◆ WHAT YOU WILL DO ◆
Return the entries below in full. Keep every word as it is.
═════ DATASET ═════
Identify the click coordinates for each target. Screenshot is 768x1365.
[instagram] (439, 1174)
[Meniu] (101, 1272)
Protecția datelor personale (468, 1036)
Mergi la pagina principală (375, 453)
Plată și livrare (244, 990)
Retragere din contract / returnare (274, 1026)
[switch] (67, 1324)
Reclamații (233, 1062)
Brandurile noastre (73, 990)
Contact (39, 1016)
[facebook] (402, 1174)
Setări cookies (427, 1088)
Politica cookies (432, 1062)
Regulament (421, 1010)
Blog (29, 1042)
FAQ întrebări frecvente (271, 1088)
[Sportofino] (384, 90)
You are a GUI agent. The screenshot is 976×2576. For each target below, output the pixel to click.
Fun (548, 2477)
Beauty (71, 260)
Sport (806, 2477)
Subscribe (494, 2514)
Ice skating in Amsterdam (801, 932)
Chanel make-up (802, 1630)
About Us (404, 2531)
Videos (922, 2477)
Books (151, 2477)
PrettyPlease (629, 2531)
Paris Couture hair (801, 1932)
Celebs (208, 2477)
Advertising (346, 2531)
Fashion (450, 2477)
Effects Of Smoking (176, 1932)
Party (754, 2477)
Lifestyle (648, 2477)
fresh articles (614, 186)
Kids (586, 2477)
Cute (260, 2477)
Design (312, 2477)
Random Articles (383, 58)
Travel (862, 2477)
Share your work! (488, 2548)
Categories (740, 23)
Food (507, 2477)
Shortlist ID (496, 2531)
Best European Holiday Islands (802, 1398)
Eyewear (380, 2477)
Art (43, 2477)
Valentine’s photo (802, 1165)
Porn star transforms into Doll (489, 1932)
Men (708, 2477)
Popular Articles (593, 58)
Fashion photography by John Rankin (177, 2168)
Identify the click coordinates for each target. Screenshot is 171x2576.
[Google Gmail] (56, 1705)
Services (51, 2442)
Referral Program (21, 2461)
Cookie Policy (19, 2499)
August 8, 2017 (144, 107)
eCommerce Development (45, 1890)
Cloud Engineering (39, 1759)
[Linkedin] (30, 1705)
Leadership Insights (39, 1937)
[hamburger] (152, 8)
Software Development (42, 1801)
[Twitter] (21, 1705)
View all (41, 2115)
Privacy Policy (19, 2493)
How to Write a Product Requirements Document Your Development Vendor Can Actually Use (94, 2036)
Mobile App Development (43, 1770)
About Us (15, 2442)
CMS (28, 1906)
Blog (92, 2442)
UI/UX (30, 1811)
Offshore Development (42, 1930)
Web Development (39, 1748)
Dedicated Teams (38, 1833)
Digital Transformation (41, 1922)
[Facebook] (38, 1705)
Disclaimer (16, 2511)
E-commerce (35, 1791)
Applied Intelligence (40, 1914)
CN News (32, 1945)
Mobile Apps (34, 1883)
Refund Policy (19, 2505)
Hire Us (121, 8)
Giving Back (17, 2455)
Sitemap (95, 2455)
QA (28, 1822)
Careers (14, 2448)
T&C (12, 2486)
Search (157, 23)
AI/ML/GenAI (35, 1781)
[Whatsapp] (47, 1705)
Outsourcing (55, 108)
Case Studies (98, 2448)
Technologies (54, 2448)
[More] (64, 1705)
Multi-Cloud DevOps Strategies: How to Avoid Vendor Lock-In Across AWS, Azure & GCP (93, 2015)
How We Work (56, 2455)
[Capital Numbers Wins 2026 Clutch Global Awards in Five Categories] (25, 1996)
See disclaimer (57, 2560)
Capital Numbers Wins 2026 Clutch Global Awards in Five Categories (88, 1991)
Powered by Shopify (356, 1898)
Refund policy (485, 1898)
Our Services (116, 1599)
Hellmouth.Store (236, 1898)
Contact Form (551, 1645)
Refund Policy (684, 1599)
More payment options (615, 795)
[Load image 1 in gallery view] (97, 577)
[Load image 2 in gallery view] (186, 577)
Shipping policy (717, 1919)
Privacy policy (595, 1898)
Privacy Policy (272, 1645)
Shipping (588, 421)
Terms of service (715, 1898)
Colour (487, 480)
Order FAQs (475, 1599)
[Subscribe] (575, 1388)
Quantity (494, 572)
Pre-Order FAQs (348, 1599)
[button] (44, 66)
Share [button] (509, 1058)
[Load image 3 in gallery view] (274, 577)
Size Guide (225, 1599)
═════
◆ RESPONSE BELOW ◆
Identify the click coordinates for each target. Screenshot is 768x1365.
[instagram] (439, 1174)
[Meniu] (101, 1272)
Protecția datelor personale (468, 1036)
Mergi la pagina principală (375, 453)
Plată și livrare (244, 990)
Retragere din contract / returnare (274, 1026)
[switch] (67, 1324)
Reclamații (233, 1062)
Brandurile noastre (73, 990)
Contact (39, 1016)
[facebook] (402, 1174)
Setări cookies (427, 1088)
Politica cookies (432, 1062)
Regulament (421, 1010)
Blog (29, 1042)
FAQ întrebări frecvente (271, 1088)
[Sportofino] (384, 90)
You are a GUI agent. The screenshot is 976×2576. For each target below, output the pixel to click.
Fun (548, 2477)
Beauty (71, 260)
Sport (806, 2477)
Subscribe (494, 2514)
Ice skating in Amsterdam (801, 932)
Chanel make-up (802, 1630)
About Us (404, 2531)
Videos (922, 2477)
Books (151, 2477)
PrettyPlease (629, 2531)
Paris Couture hair (801, 1932)
Celebs (208, 2477)
Advertising (346, 2531)
Fashion (450, 2477)
Effects Of Smoking (176, 1932)
Party (754, 2477)
Lifestyle (648, 2477)
fresh articles (614, 186)
Kids (586, 2477)
Cute (260, 2477)
Design (312, 2477)
Random Articles (383, 58)
Travel (862, 2477)
Share your work! (488, 2548)
Categories (740, 23)
Food (507, 2477)
Shortlist ID (496, 2531)
Best European Holiday Islands (802, 1398)
Eyewear (380, 2477)
Art (43, 2477)
Valentine’s photo (802, 1165)
Porn star transforms into Doll (489, 1932)
Men (708, 2477)
Popular Articles (593, 58)
Fashion photography by John Rankin (177, 2168)
Identify the click coordinates for each target. Screenshot is 171x2576.
[Google Gmail] (56, 1705)
Services (51, 2442)
Referral Program (21, 2461)
Cookie Policy (19, 2499)
August 8, 2017 (144, 107)
eCommerce Development (45, 1890)
Cloud Engineering (39, 1759)
[Linkedin] (30, 1705)
Leadership Insights (39, 1937)
[hamburger] (152, 8)
Software Development (42, 1801)
[Twitter] (21, 1705)
View all (41, 2115)
Privacy Policy (19, 2493)
How to Write a Product Requirements Document Your Development Vendor Can Actually Use (94, 2036)
Mobile App Development (43, 1770)
About Us (15, 2442)
CMS (28, 1906)
Blog (92, 2442)
UI/UX (30, 1811)
Offshore Development (42, 1930)
Web Development (39, 1748)
Dedicated Teams (38, 1833)
Digital Transformation (41, 1922)
[Facebook] (38, 1705)
Disclaimer (16, 2511)
E-commerce (35, 1791)
Applied Intelligence (40, 1914)
CN News (32, 1945)
Mobile Apps (34, 1883)
Refund Policy (19, 2505)
Hire Us (121, 8)
Giving Back (17, 2455)
Sitemap (95, 2455)
QA (28, 1822)
Careers (14, 2448)
T&C (12, 2486)
Search (157, 23)
AI/ML/GenAI (35, 1781)
[Whatsapp] (47, 1705)
Outsourcing (55, 108)
Case Studies (98, 2448)
Technologies (54, 2448)
[More] (64, 1705)
Multi-Cloud DevOps Strategies: How to Avoid Vendor Lock-In Across AWS, Azure & GCP (93, 2015)
How We Work (56, 2455)
[Capital Numbers Wins 2026 Clutch Global Awards in Five Categories] (25, 1996)
See disclaimer (57, 2560)
Capital Numbers Wins 2026 Clutch Global Awards in Five Categories (88, 1991)
Powered by Shopify (356, 1898)
Refund policy (485, 1898)
Our Services (116, 1599)
Hellmouth.Store (236, 1898)
Contact Form (551, 1645)
Refund Policy (684, 1599)
More payment options (615, 795)
[Load image 1 in gallery view] (97, 577)
[Load image 2 in gallery view] (186, 577)
Shipping policy (717, 1919)
Privacy policy (595, 1898)
Privacy Policy (272, 1645)
Shipping (588, 421)
Terms of service (715, 1898)
Colour (487, 480)
Order FAQs (475, 1599)
[Subscribe] (575, 1388)
Quantity (494, 572)
Pre-Order FAQs (348, 1599)
[button] (44, 66)
Share [button] (509, 1058)
[Load image 3 in gallery view] (274, 577)
Size Guide (225, 1599)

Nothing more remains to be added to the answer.